EXERCISE REQUIREMENTS: Return exactly the span of lines in the following data that opens with the line containing "Click the question" and closes with the line containing "Task: Click the Löschen trash icon". Include nothing else.

══ RECORD SET

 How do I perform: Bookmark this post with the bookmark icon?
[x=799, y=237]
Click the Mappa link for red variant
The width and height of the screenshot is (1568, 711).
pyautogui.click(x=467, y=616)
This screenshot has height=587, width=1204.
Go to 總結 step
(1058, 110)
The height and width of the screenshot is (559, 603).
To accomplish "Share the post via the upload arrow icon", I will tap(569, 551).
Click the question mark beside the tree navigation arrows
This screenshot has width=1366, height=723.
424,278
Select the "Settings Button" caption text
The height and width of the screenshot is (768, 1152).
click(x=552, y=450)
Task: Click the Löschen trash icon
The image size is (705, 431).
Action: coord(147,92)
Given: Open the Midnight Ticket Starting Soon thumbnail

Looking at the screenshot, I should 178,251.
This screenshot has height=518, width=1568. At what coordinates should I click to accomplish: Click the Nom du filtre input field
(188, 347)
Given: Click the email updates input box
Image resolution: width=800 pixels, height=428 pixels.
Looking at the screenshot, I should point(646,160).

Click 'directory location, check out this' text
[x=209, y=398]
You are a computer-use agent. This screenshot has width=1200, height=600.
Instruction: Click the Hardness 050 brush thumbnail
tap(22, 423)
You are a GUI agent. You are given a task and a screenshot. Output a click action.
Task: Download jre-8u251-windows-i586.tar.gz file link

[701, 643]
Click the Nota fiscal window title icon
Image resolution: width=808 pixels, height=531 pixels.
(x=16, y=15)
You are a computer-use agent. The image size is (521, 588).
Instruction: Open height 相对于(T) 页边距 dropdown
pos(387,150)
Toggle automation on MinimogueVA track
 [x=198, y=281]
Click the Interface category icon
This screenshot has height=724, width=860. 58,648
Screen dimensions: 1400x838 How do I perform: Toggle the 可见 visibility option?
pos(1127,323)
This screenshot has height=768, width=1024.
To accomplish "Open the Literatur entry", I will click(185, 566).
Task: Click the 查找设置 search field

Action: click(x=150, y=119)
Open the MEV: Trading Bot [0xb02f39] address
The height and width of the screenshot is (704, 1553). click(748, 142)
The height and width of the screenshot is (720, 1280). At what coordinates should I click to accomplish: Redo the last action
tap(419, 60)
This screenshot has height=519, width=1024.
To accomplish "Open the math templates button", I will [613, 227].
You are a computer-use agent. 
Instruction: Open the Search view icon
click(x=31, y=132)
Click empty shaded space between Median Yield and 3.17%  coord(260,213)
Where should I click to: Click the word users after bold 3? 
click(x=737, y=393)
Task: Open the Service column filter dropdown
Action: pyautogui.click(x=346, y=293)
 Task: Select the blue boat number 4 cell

════

RESPONSE:
Click the question mark beside the tree navigation arrows
This screenshot has width=1366, height=723.
424,278
Select the "Settings Button" caption text
The height and width of the screenshot is (768, 1152).
click(x=552, y=450)
Task: Click the Löschen trash icon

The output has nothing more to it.